Гаранин немного подождал, прежде чем осторожно спросить:

– А вы у себя кого-то прятали?

– Этот вопрос считаю глупым после моего признания в том, что я никого не выдавал.

«Ну да, чего ему меня бояться? – рассуждал Гаранин. – Я в клетке – беспомощная птичка с перебитым крылышком. Теперь он может безбоязненно рассказать все, что творилось за эти два месяца, теперь я его должен бояться, а не он меня».

Поэт тем временем обработал его рану йодом, помазал вокруг спиртом, шмякнул из склянки вонючей мазью на салфетку и прилепил ее к ране. Словно прочтя мысли Гаранина, он заговорил:

– Вам не стоит меня бояться. Я нейтрален. Мой кров – убог. И времена – суровы. Но полки книг возносятся стеной. Надеюсь, вы найдете в них себе защиту.

– Я очень благодарен вам и прошу прощения за доставленные неудобства. А еще… я сожалею, что подвергаю вас дикой опасности.

Поэт тактично улыбнулся:

– Сегодня утром от меня ушел странник. Он, как и вы, ждал своего часа, как и вы, извинялся за неудобства, принесенную в мой дом опасность. Но вот он ушел, дождетесь и вы своей минуты. Надеюсь, когда вы станете свободны – не припомните мне этих откровений.

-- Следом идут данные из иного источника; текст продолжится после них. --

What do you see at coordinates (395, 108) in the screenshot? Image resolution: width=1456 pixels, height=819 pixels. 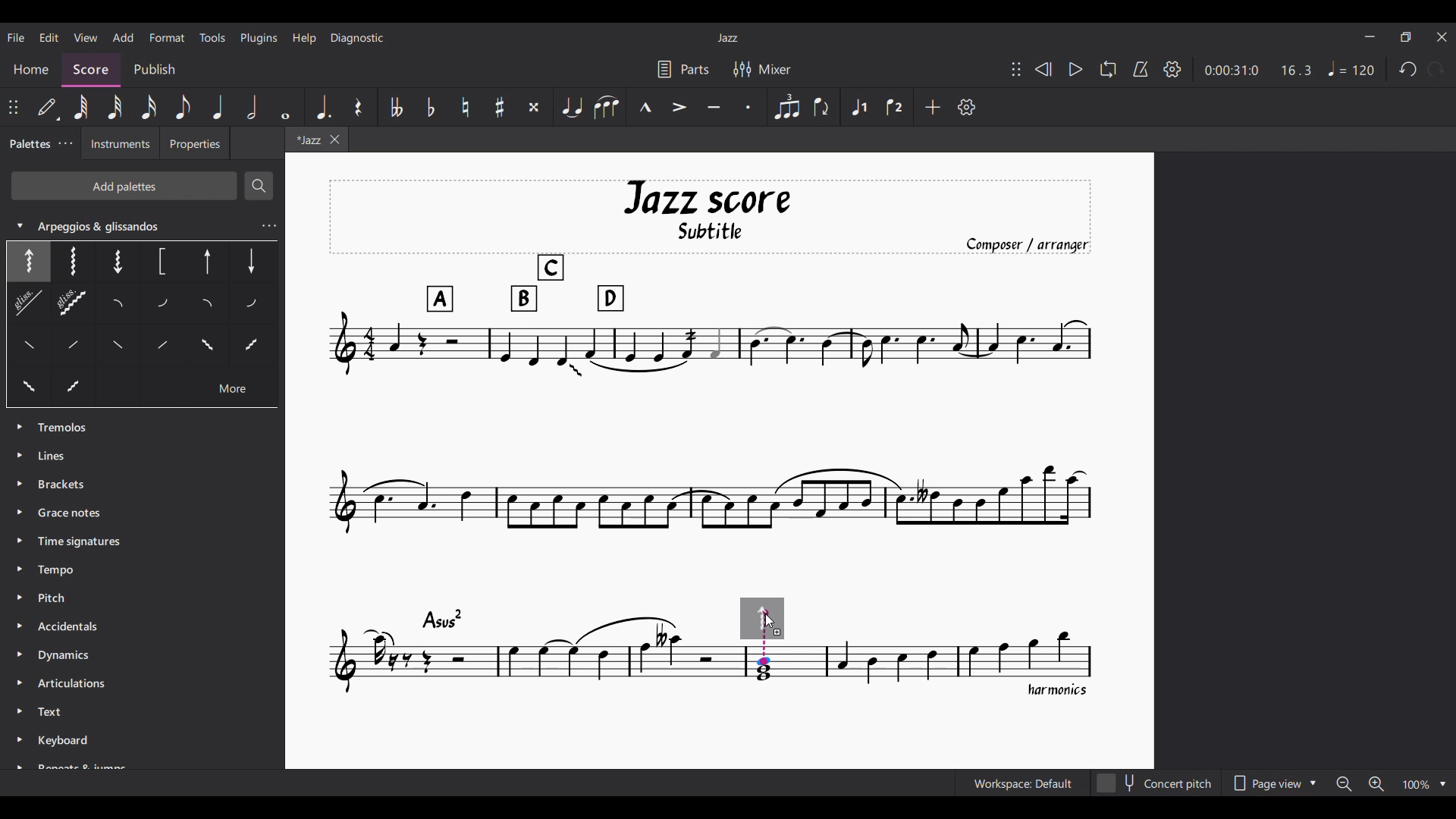 I see `Toggle double flat` at bounding box center [395, 108].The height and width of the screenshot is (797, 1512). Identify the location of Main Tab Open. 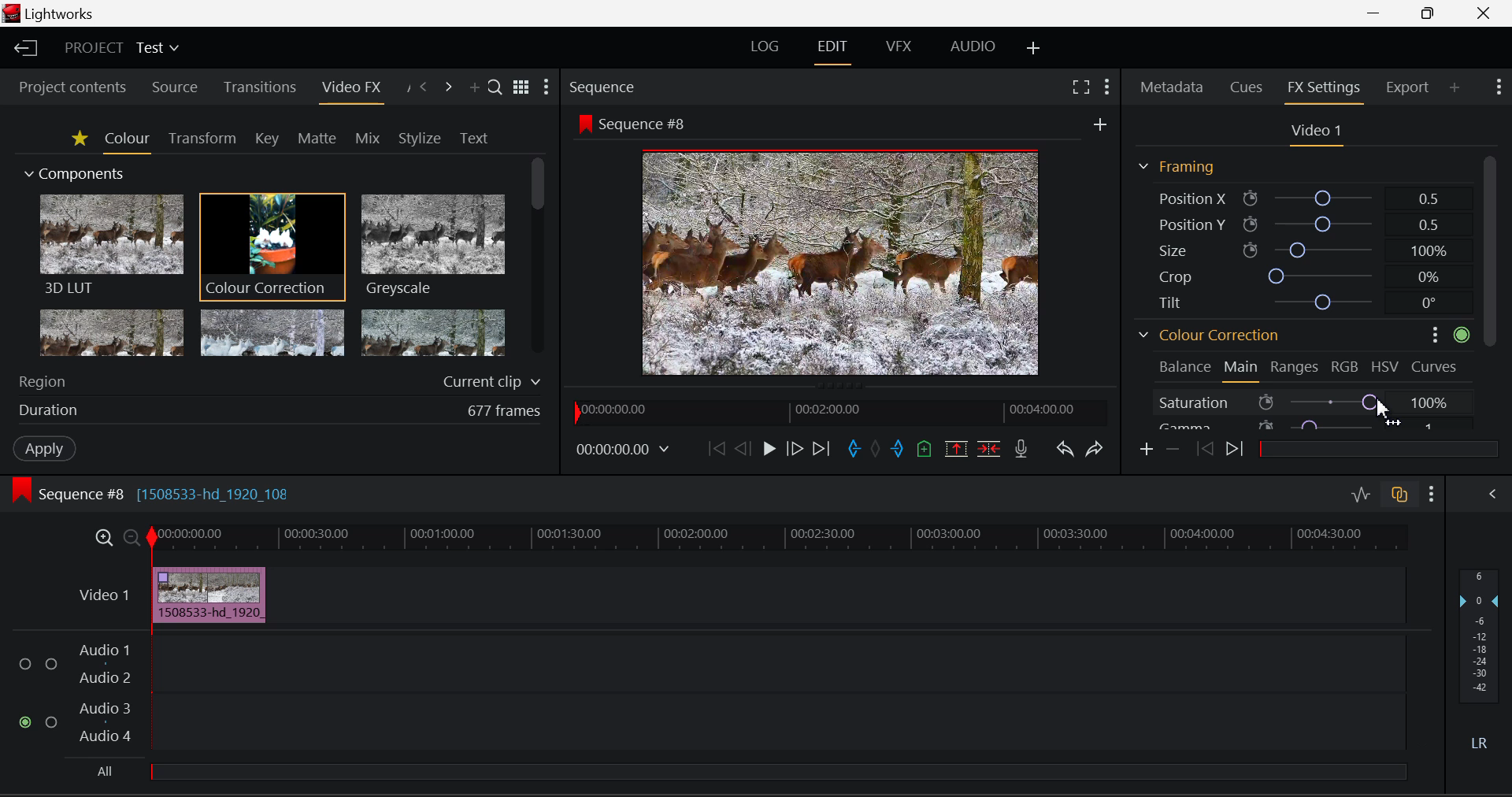
(1242, 370).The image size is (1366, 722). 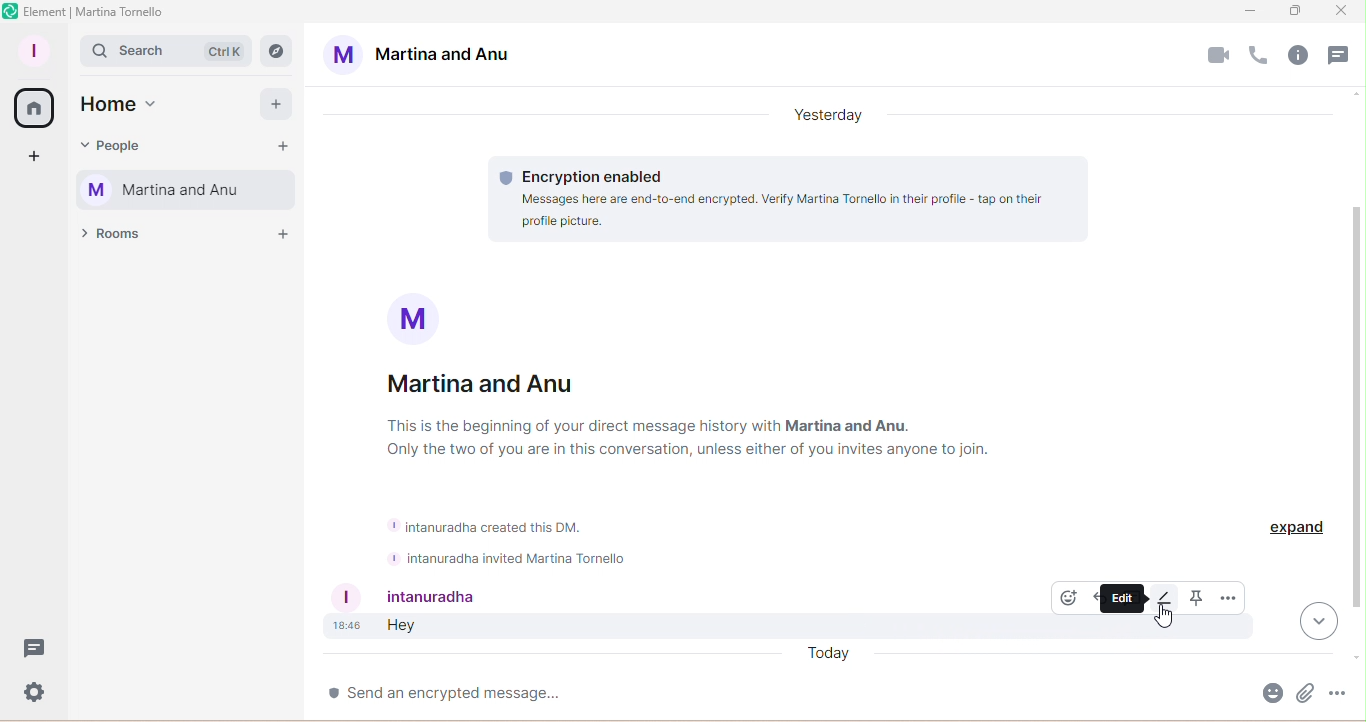 I want to click on Write message, so click(x=771, y=691).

Гаранин понимал, что Поэт шутит, а потому не стал публично клясться в вечной дружбе и заверять его в отсутствии злопамятности.

– Я должен объяснить вам некоторые правила, – растолковывал незваному гостю Поэт, – вы все светлое время суток будете проводить в одном укромном тайнике, где я вас помещу. Предупреждаю: там темно, неуютно и отсутствуют всякие удобства, но это самое безопасное место в моем доме. Вам придется ждать ночи, чтобы отправить естественные потребности, для малой нужды я оставлю вам несколько бутылок с затычками. Для приема пищи и посещения туалета вы сможете выходить лишь ночью, когда уснут иные обитатели дома. Это моя престарелая мать, и еще у меня бывают гости… я не хочу подвергать их опасности, ведь, обнаружив вас, они становятся соучастниками моего «преступления».